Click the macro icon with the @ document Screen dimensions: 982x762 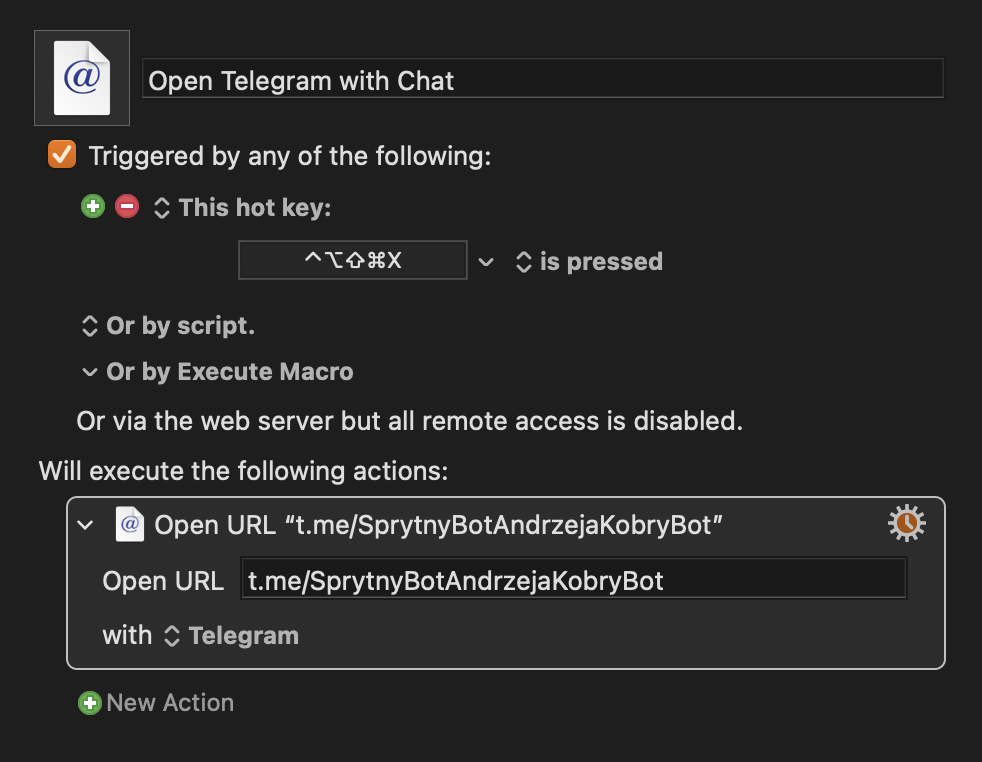pyautogui.click(x=82, y=78)
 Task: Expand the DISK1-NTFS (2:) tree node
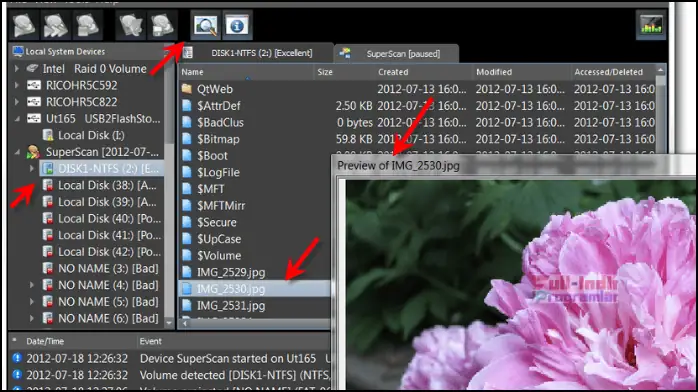pos(31,169)
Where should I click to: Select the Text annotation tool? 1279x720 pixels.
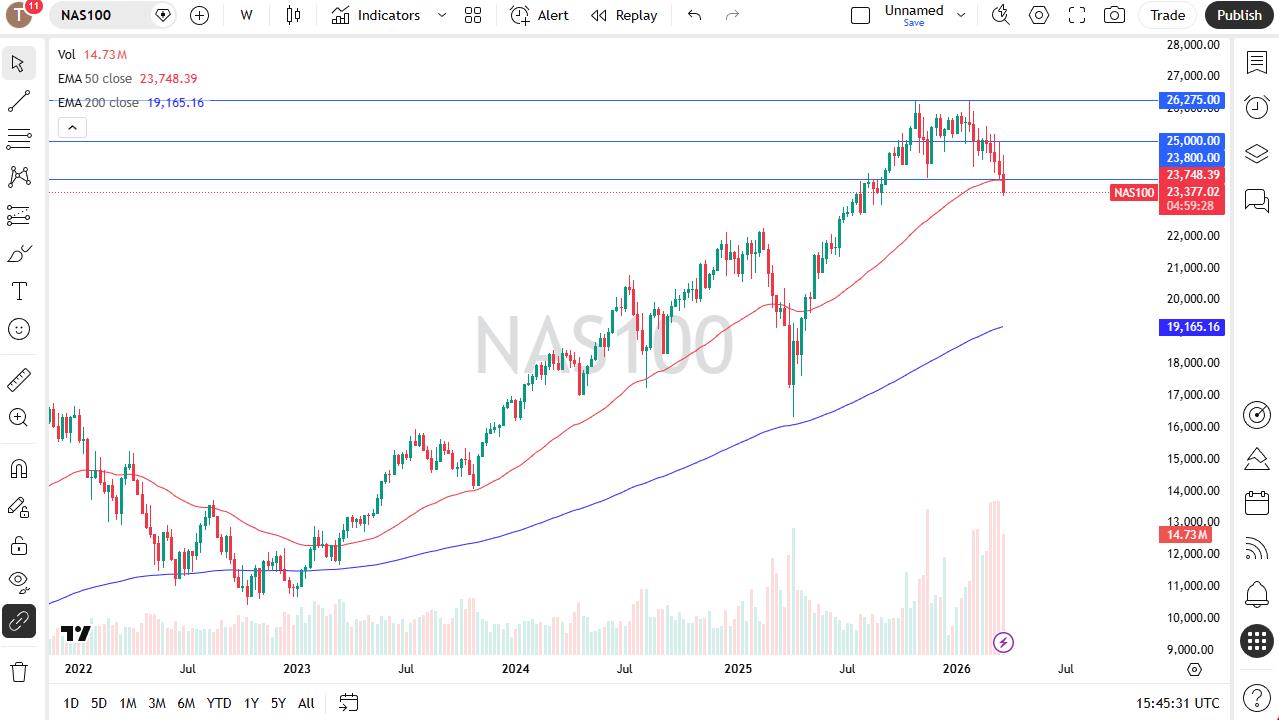(x=18, y=291)
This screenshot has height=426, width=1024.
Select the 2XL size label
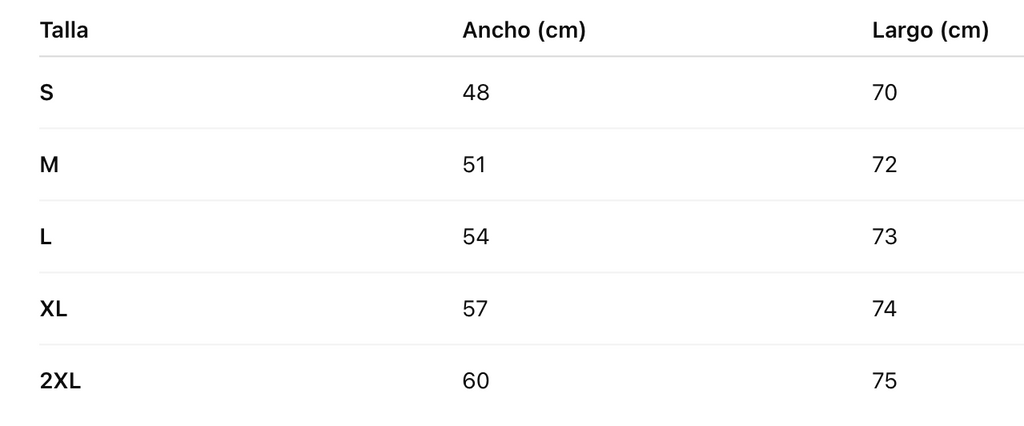pos(60,381)
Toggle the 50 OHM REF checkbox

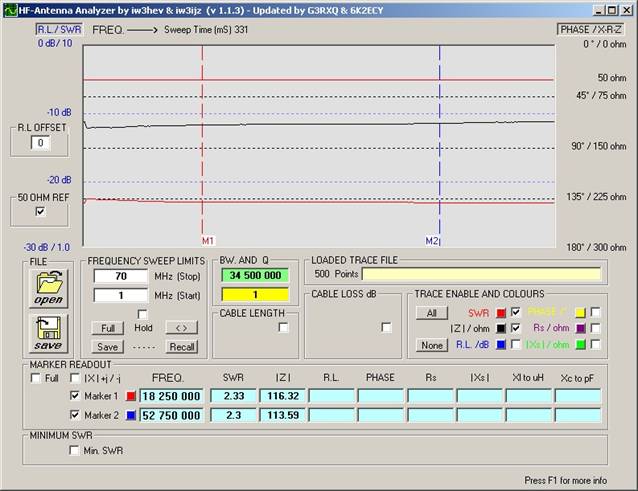click(40, 211)
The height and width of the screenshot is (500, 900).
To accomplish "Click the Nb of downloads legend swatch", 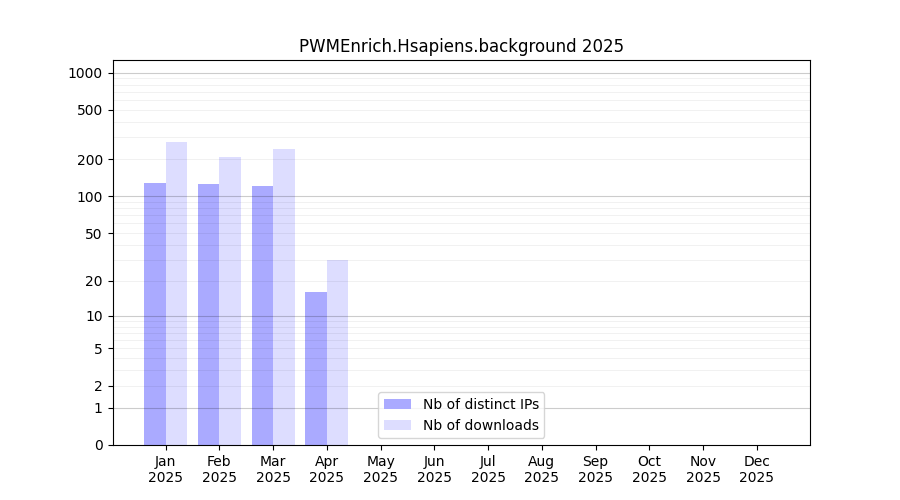I will tap(397, 425).
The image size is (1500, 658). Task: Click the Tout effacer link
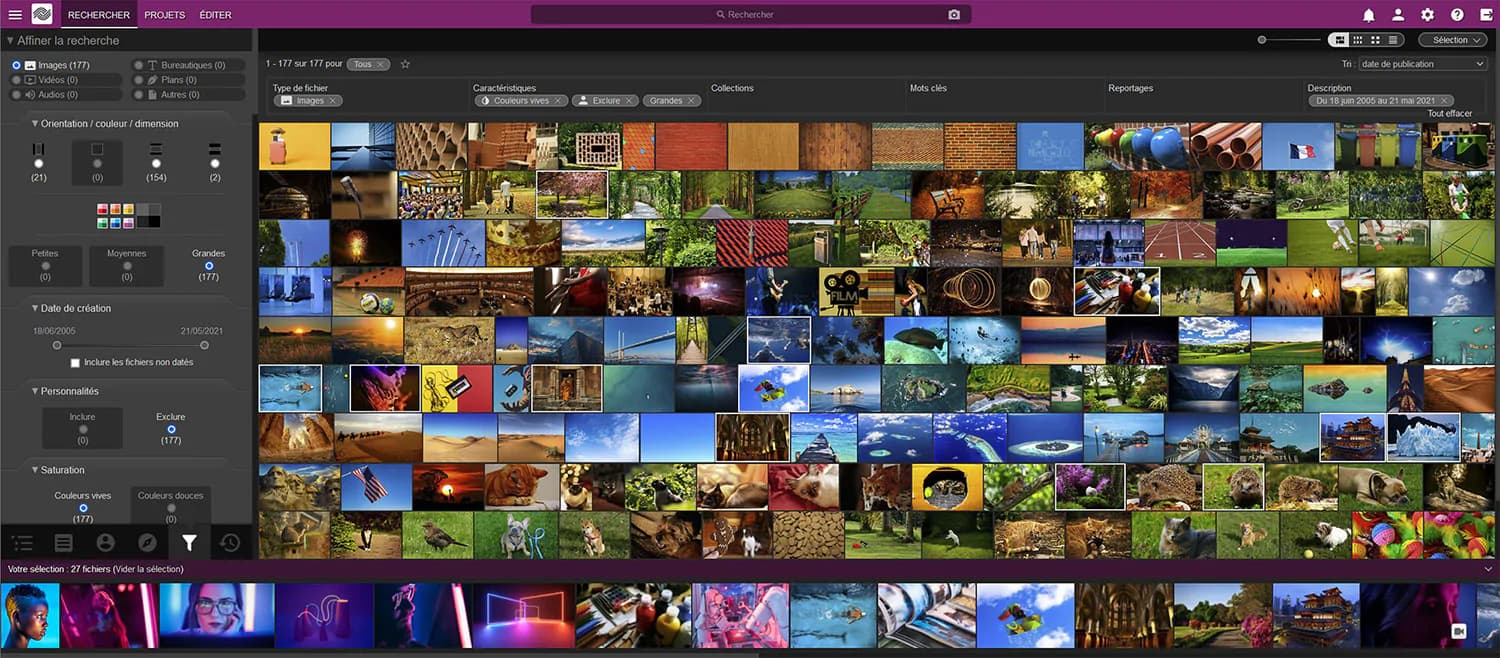1450,113
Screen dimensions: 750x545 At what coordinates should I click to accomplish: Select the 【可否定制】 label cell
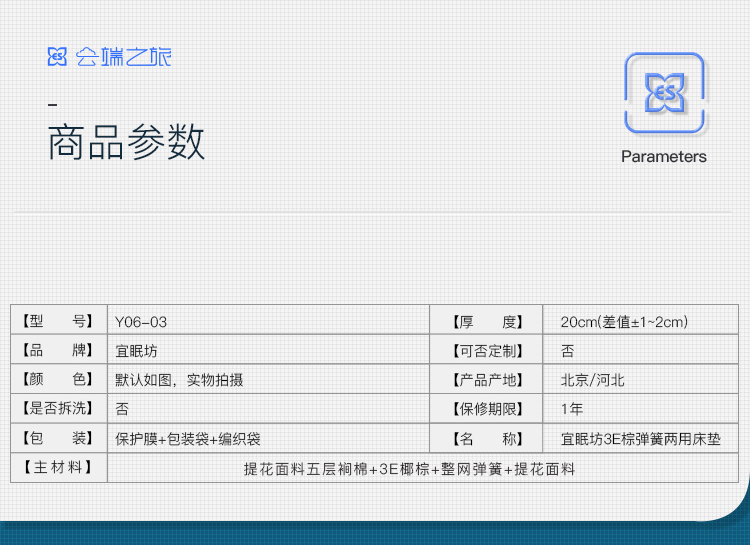[487, 351]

____

**TRY IT**.
Examine each line of the listing for the word "width" and state only how many lines contain it.

**OUTPUT FOR THIS EXERCISE**.
2